Dietro la resistenza talebana continua ad esserci il Pakistan che sta attuando un rischioso doppio gioco che al momento sembra rivelarsi vincente: da un lato il presidente Musharraf si è piegato ad appoggiare l'invasione americana abbandonando a se stessa la propria creatura talebana, dall'altro, come documentato da Ahmed Rashid, i servizi segreti pakistani hanno intensificato l'appoggio alla ricostruzione di un partito armato talebano, usufruendo anche della situazione delle province tribali del nord ovest del paese dove lo stato sono i capi tribali e non certo i prefetti di Islamabad.
Allo stesso tempo Hekmatyar, storico capo mujahed, protetto dal Pakistan ai tempi della guerra contro i russi, abbandonato dai pakistani dopo la creazione del partito degli studenti di teologia e passato armi e bagagli con Teheran, nonostante egli sia un sunnita e la dirigenza iraniana sia sciita, dopo essere stato escluso dal governo Karzai, ha sottoscritto un'alleanza con gli ex nemici Talebani per combattere Karzai e gli americani dietro i quali teme si stia stabilendo l'egemonia tagika sul paese.

Gli Stati Uniti si trovano quindi senza un alleato degno di questo nome sul terreno: i tagiki maggioritari nel governo sono filorussi e filoindiani, il Pakistan, alleato locale, appoggia i Talebani che resistono alle forze di occupazione e l'Iran cacciato dal vicino asiatico dopo una breve alleanza durante la guerra ritorna dalla finestra tramite l'alleanza spuria con l'ex beniamino pakistano Hekmatyar. Non c'è che dire gli americani rischiano di aver invaso il paese asiatico e di buttarci decine di milioni di dollari per mantenere le forze di occupazione al solo fine di favorire il ritorno dell'influenza russa e di quella indiana in un territorio considerato strategico. Una bella lezione di strategia politica.
Vista la situazione è giocoforza che gli americani facciano rientrare nel gioco il Pakistan, tutto sommato l'unico attore locale non strategicamente competitore con loro sul piano globale per riguadagnare il controllo di una situazione che potrebbe sfuggirgli di mano. Far rientrare in gioco il Pakistan, però, vuol dire riconsiderare il ruolo talebano, unica carta giocabile da Islamabad dal momento che partiti Pashtun credibili a loro alternativi non ce ne sono e non sembrano nemmeno creabili nel corso dei prossimi anni.

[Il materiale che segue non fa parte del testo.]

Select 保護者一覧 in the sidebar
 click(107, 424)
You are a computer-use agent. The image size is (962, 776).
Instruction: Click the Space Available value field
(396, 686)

L'alternativa per Washington è quella di un paese in preda al caos, con un governo capace di controllare solo la capitale, con l'impossibilità di utilizzarne il territorio per il trasporto di gas e petrolio e con la prospettiva di mantenere per anni se non per decenni le proprie truppe a pattugliare un territorio che non controllano.

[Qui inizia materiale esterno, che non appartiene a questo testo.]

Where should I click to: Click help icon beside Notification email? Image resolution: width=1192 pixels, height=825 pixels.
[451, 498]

Il problema reale adesso per Washington è quello di condurre un'operazione di recupero ed assimilazione dei Talebani sotto la propria egemonia senza perdere la faccia con la propria opinione pubblica e senza scatenare una nuova guerra civile con i tagiki che controllano il nord del paese. Le sempre più insistenti voci di una cantonalizzazione dell'Afganistan rispondono a questo progetto che vedrebbe il territorio del paese asiatico diviso sul modello Bosnia tra le varie componenti etniche presenti e con un governo federale che in realtà non sarebbe altro che un luogo di mediazione tra i vari interessi e la cui unità sarebbe garantita solamente dal ruolo di cerniera sia militare che finanziario garantito dalle truppe di Washington e da quelle dei suoi alleati. In ogni caso, in assenza di finanziamenti veri alla ricostruzione del paese e di un progetto forte di modernizzazione dello stesso, non sarebbe altro che un rinvio della prossima mattanza tra i signori della guerra che continuano a spadroneggiare in Afganistan.